深度学习之 cifar-10

前言:window10+cuda9.0+cudnn+pycharm+py3.5+tensorflow1.9
这是本文的开发环境
参考视频:kevinrush

一、数据部分:
cifar-10下载地址:

http://www.cs.toronto.edu/~kriz/cifar.html

训练集50000张图,测试集10000张,大小均为32*32,共有10类,分别为飞机,鸟,猫,狗等。
该数据集有三种形式,python,matlab,二进制形式,区别如下:
二进制形式可以单张图片读取,读取方式如本文下面介绍;python和matlab图片不能单张读取!!只能一次性放入内存,读取方式官网有提到,集cpickle,代码如下:

def unpickle(file):
    import pickle
    with open(file, 'rb') as fo:
        dict = pickle.load(fo, encoding='bytes')
    return dict

本文下载的是二进制形式数据集,每张图片占3073个字节,训练集中每个图的第一个字节是图片的类别。解压后五个训练文件,一个test文件,一个多伦多大学官网网址,一个是标签。

二、代码部分:
1.cifar10_input.py
这部分主要用于读取cifar-10 的二进制文件,原视频中的代码有错误,已在备注中指出



import tensorflow as tf
import numpy as np
import os

#%% Reading data

def read_cifar10(data_dir, is_train, batch_size, shuffle):
    """Read CIFAR10

    Args:
        data_dir: the directory of CIFAR10
        is_train: boolen
        batch_size:
        shuffle:       
    Returns:
        label: 1D tensor, tf.int32
        image: 4D tensor, [batch_size, height, width, 3], tf.float32

    """
    img_width = 32
    img_height = 32
    img_depth = 3
    label_bytes = 1
    image_bytes = img_width*img_height*img_depth


    with tf.name_scope('input'):

        if is_train:
            filenames = [os.path.join(data_dir, 'data_batch_%d.bin' %ii)
                                        for ii in np.arange(1, 6)]
        else:
            filenames = [os.path.join(data_dir, 'test_batch.bin')]

        filename_queue = tf.train.string_input_producer(filenames)

        reader = tf.FixedLengthRecordReader(label_bytes + image_bytes)

        key, value = reader.read(filename_queue)

        record_bytes = tf.decode_raw(value, tf.uint8)

        label = tf.slice(record_bytes, [0], [label_bytes])   
        label = tf.cast(label, tf.int32)

        image_raw = tf.slice(record_bytes, [label_bytes], [image_bytes])     
        image_raw = tf.reshape(image_raw, [img_depth, img_height, img_width])     
        image = tf.transpose(image_raw, (1,2,0)) # convert from D/H/W to H/W/D       
        image = tf.cast(image, tf.float32)


#        # data argumentation

#        image = tf.random_crop(image, [24, 24, 3])# randomly crop the image size to 24 x 24
#        image = tf.image.random_flip_left_right(image)
#        image = tf.image.random_brightness(image, max_delta=63)
#        image = tf.image.random_contrast(image,lower=0.2,upper=1.8)

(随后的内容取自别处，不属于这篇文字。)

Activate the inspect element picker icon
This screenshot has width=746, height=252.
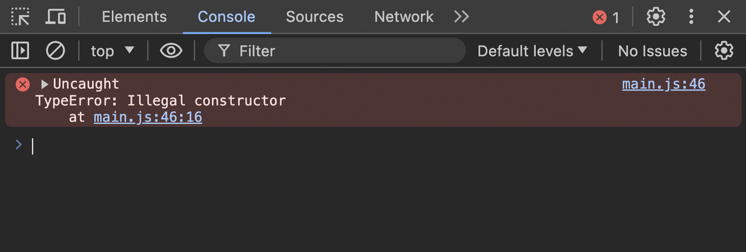tap(21, 17)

        image = tf.image.per_image_standardization(image) #substract off the mean and divide by the variance 


        if shuffle:
            images, label_batch = tf.train.shuffle_batch(
                                    [image, label], 
                                    batch_size = batch_size,
                                    num_threads= 16,
                                    capacity = 2000,
                                    min_after_dequeue = 1500)
        else:
            images, label_batch = tf.train.batch(
                                    [image, label],
                                    batch_size = batch_size,
                                    num_threads = 16,
                                    capacity= 2000)


#        return images, tf.reshape(label_batch, [batch_size])






## ONE-HOT      
        n_classes = 10
        label_batch = tf.one_hot(label_batch, depth= n_classes)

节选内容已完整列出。